The bishop read the prayers in his native language, Greek, but the deacon and the choir used Slavonic. Due to the absence of two other bishops, he used two archpriests, a procedure already used before in the history of the Church in cases of necessity, and described in some lives of saints. In August 1847 there was the ordination of Bishop Arcadius by Slava Russkaya, an ancient seat of an Orthodox monastery at Tulcea.

The Russian Foreign Ministry threatened to retaliate against the Roman Catholic government of the Habsburg Empire, if it did not withdraw the permission to the Old Believers to establish their own Metropolia in their lands. The Most Holy Synod, by which the Tsar had controlled the State Church since the abolition of the Patriarchate under Peter I, likewise threatened to cut all financial assistance from the Patriarchate of Constantinople, if it did not do everything in its power to induce the Metropolitan Ambrose to change its position. Metropolitan Ambrose, however, refused. The Old Believers convinced him that the system of the Most Holy Synod, established in 1700 by Peter I to check the status of the church in place of the patriarch, was not canonical. By decree of Tsar Paul I, the Russian rulers had declared "the Church" and all the bishops of the church had been obliged to honour an oath to that effect.

Exile and death

In response to diplomatic pressure, the Austrian-Hungarian authorities closed the monastery of Belaya Krinitsa on 3 March 1848, and Metropolitan Ambrose was sent into exile in Cilli (now Celje, Slovenia). After the outbreak of revolutions in Vienna, and with the assistance of Count Kolovrat, the monastery of Belaya Krinitsa was reopened at the end of 1848, though the Metropolitan had to remain in exile. His successor was Anthony (Shutov), who became the first Old Believers' Archbishop of Moscow.
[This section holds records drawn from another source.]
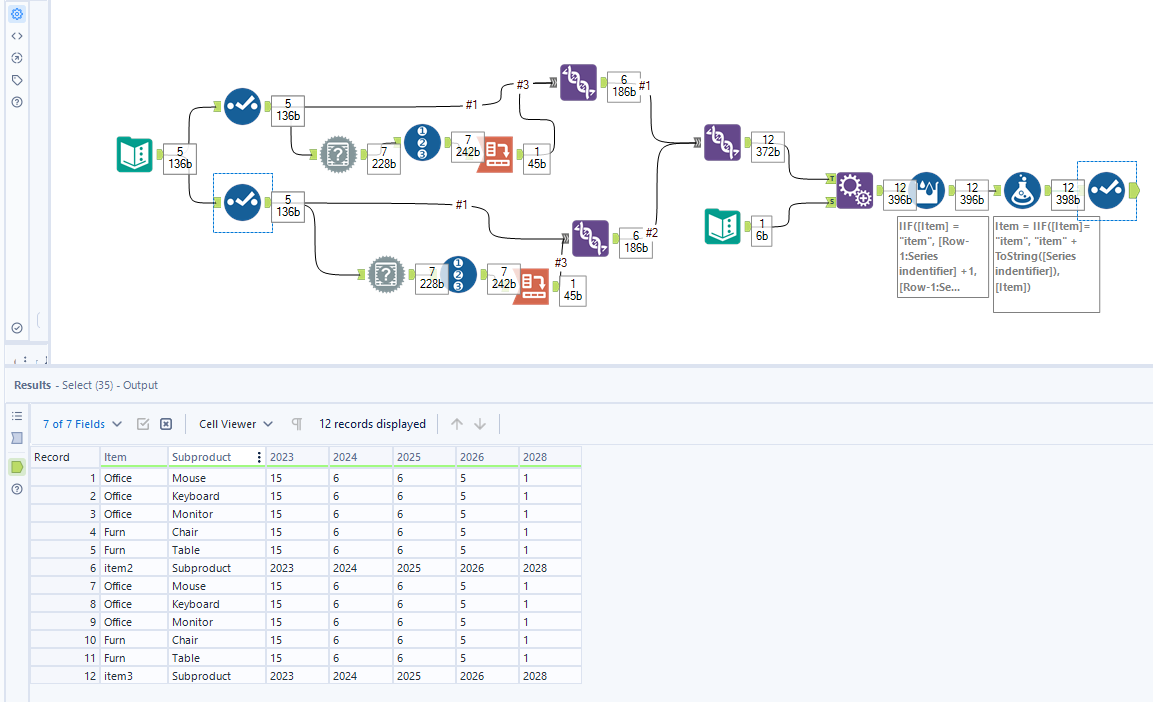Viewport: 1153px width, 702px height.
Task: Toggle deselect all fields control in Results toolbar
Action: (165, 424)
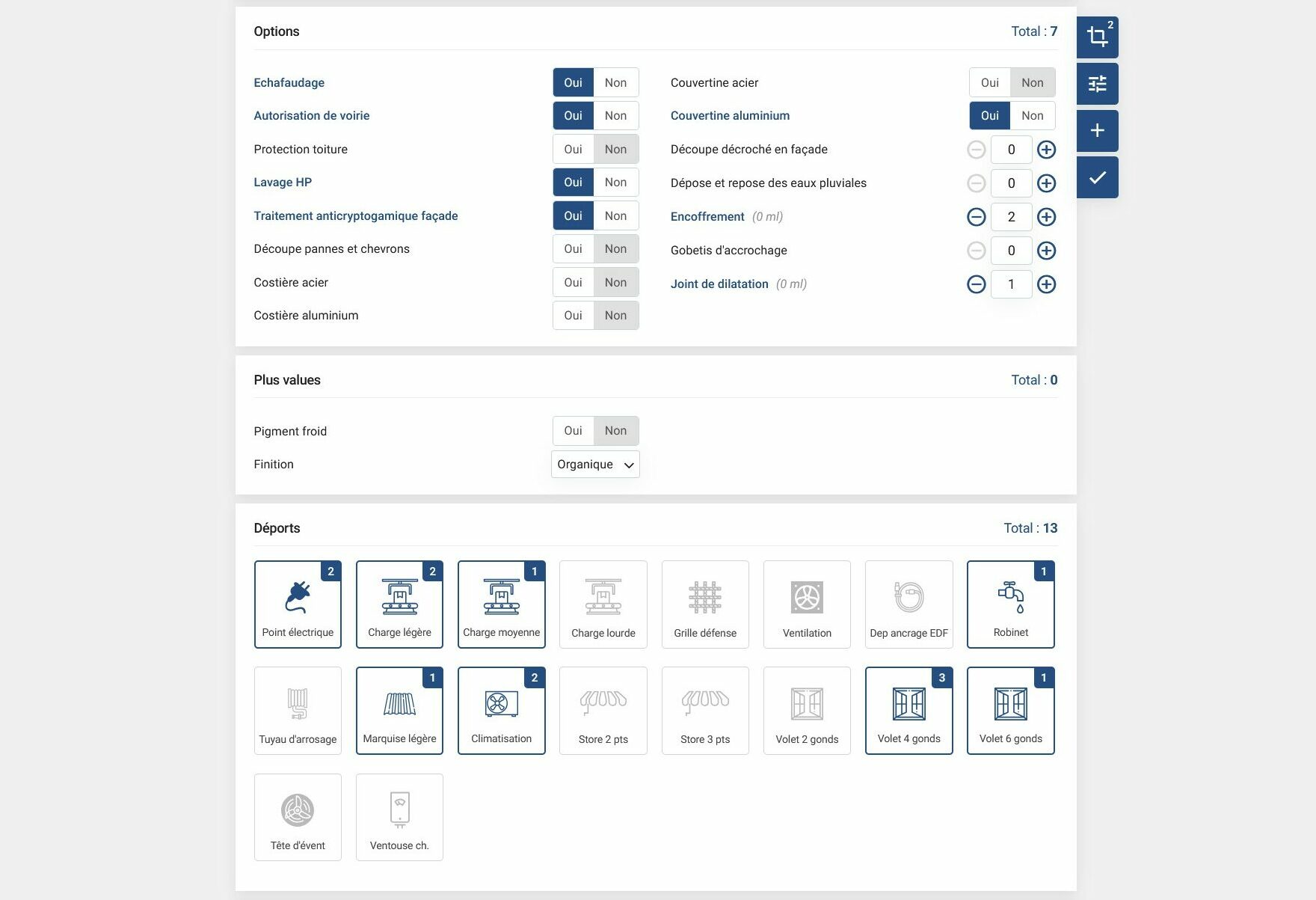Image resolution: width=1316 pixels, height=900 pixels.
Task: Open the sliders settings icon in sidebar
Action: click(x=1097, y=84)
Metropolitan Ambrose lived fifteen years in exile and suffered from his isolation. Nonetheless he had assisted the Old Believers in their goal to establish a full Church Hierarchy, which he saw as the Will of God. On 28 October 1863 he sent his last official act as primate of the Russian Old Believer Archbishop Anthony and all the bishops under his jurisdiction. The document begins with the words: "For the mercy of God, the humble Archbishop and Metropolitan of all the Old-Rite Orthodox, Ambrose." In the text he expresses regret that he had lived so far away from his flock, and that his health did not allow him to do more, but that he remained open to discuss any issue relating to the church people under his spiritual care. This document clearly refuted allegations from some enemies of the Old Faith that wanted people to believe that the Holy Metropolitan had eventually rejected his flock.

Metropolitan Ambrose died in 1863. Metropolitan Cyril held his funeral at Belaya Krinitsa monastery, but the Metropolitan was buried in the Greek-Orthodox cemetery of Trieste.

Canonization

At a joint synod held at the Monastery of Belaya Krinitsa 150 years after its acceptance of the primacy, Metropolitan Ambrosii was canonized on 11 November 1996, in the presence of both his successors, Metropolitan Leontii of Belaya Krinitsa and the Metropolitan Alimpii of Moscow and All Russia. The day of his feast was assigned to October 30 (November 12, according to the new calendar) each year. On 18/31 May 2000 Ambrosii's remains were exhumed and transferred from Trieste to Braila, Romania. Some years later, the monks Pavel and Alimpii were also canonized by the Old Believers.